Here is the configuration I'm submitting to EMR:
Configurations=[
{
"Classification": "spark",
"Properties": {
"maximizeResourceAllocation": "true"
},
"Configurations": []},
{
"Classification": "spark-defaults",
"Properties": {
"spark.rpc.message.maxSize": "768",
"spark.driver.maxResultSize": "4500m",
"spark.jars": "/home/hadoop/postgresql-9.4.1210.jre7.jar",
"spark.executor.extraClassPath": "/usr/lib/hadoop-lzo/lib/*:/usr/lib/hadoop/hadoop-aws.jar:/usr/share/aws/aws-java-sdk/*:/usr/share/aws/emr/emrfs/conf:/usr/share/aws/emr/emrfs/lib/*:/usr/share/aws/emr/emrfs/auxlib/*:/usr/share/aws/emr/security/conf:/usr/share/aws/emr/security/lib/*:/home/hadoop/postgresql-9.4.1210.jre7.jar",
"spark.driver.extraClassPath": "/usr/lib/hadoop-lzo/lib/*:/usr/lib/hadoop/hadoop-aws.jar:/usr/share/aws/aws-java-sdk/*:/usr/share/aws/emr/emrfs/conf:/usr/share/aws/emr/emrfs/lib/*:/usr/share/aws/emr/emrfs/auxlib/*:/usr/share/aws/emr/security/conf:/usr/share/aws/emr/security/lib/*:/home/hadoop/postgresql-9.4.1210.jre7.jar",
"spark.driver.userClassPathFirst": "true",
"spark.executor.userClassPathFirst": "true"
},
"Configurations": []
}
],
I've tried many different combinations of those arguments, ommitting one or more, but so far nothing has worked. Finally, if I run it locally I'm also not able to write to the db and I get the following error message:
2018-03-13 14:58:55,808 root ERROR An error occurred while calling o1319.jdbc.
: scala.MatchError: null
at org.apache.spark.sql.execution.datasources.jdbc.JdbcRelationProvider.createRelation(JdbcRelationProvider.scala:62)

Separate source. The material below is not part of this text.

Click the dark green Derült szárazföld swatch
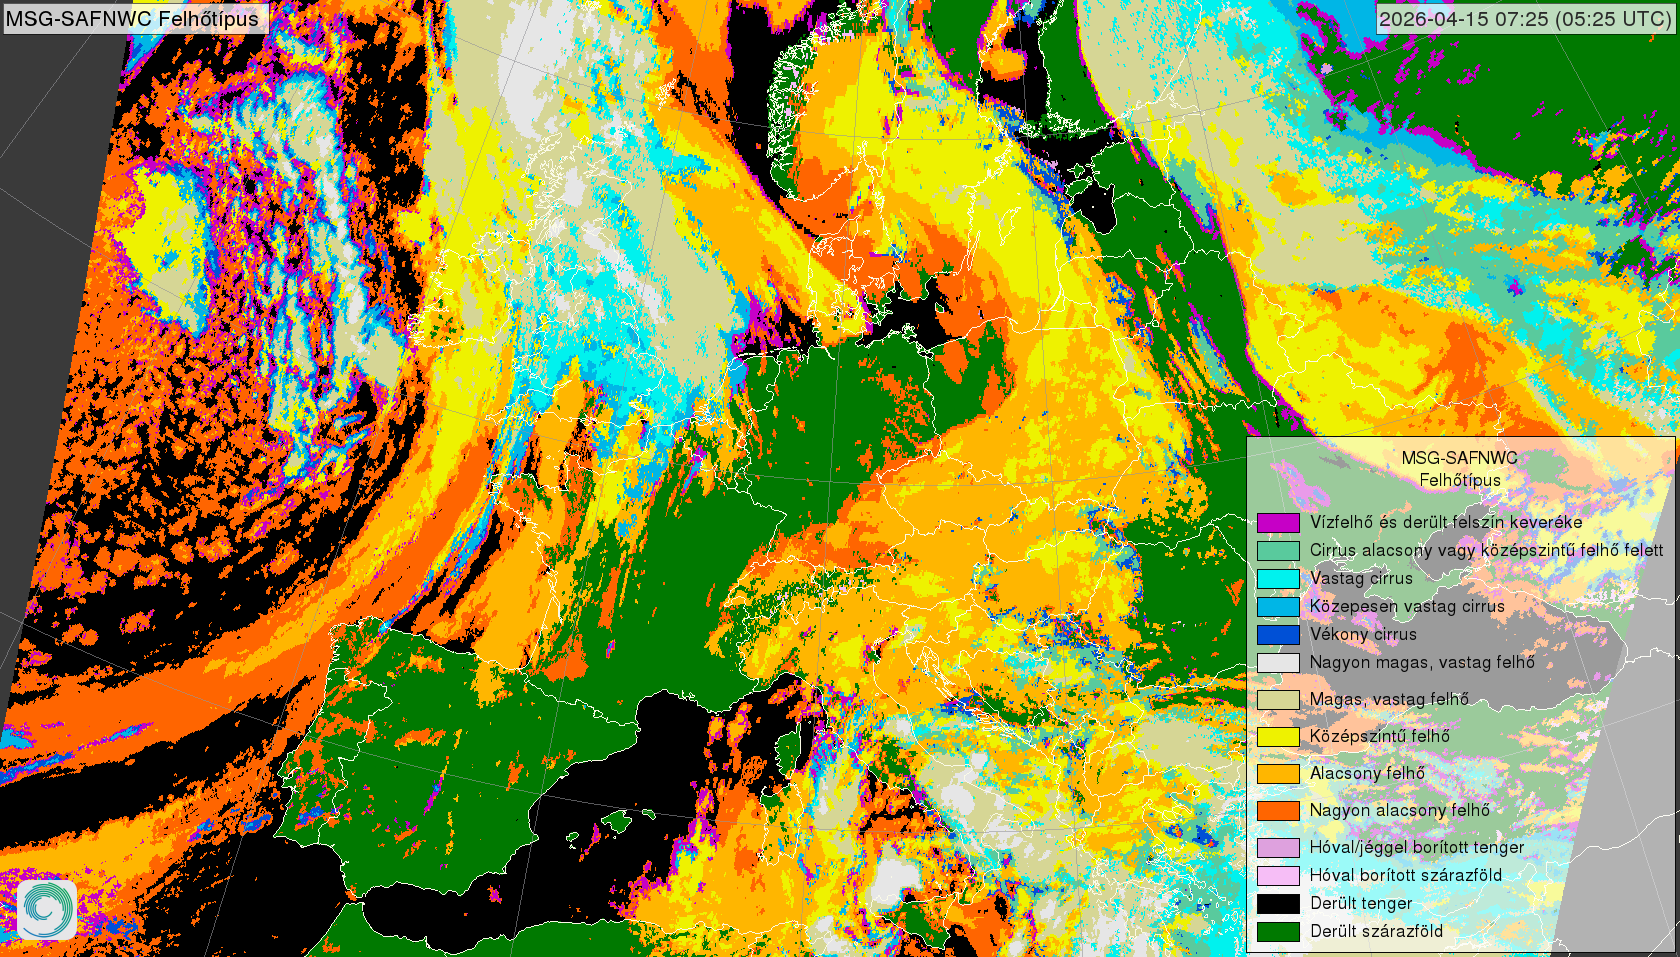This screenshot has width=1680, height=957. 1277,931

at org.apache.spark.sql.execution.datasources.DataSource.write(DataSource.scala:472)
at org.apache.spark.sql.execution.datasources.SaveIntoDataSourceCommand.run(SaveIntoDataSourceCommand.scala:48)
at org.apache.spark.sql.execution.command.ExecutedCommandExec.sideEffectResult$lzycompute(commands.scala:58)
at org.apache.spark.sql.execution.command.ExecutedCommandExec.sideEffectResult(commands.scala:56)
at org.apache.spark.sql.execution.command.ExecutedCommandExec.doExecute(commands.scala:74)
at org.apache.spark.sql.execution.SparkPlan$$anonfun$execute$1.apply(SparkPlan.scala:117)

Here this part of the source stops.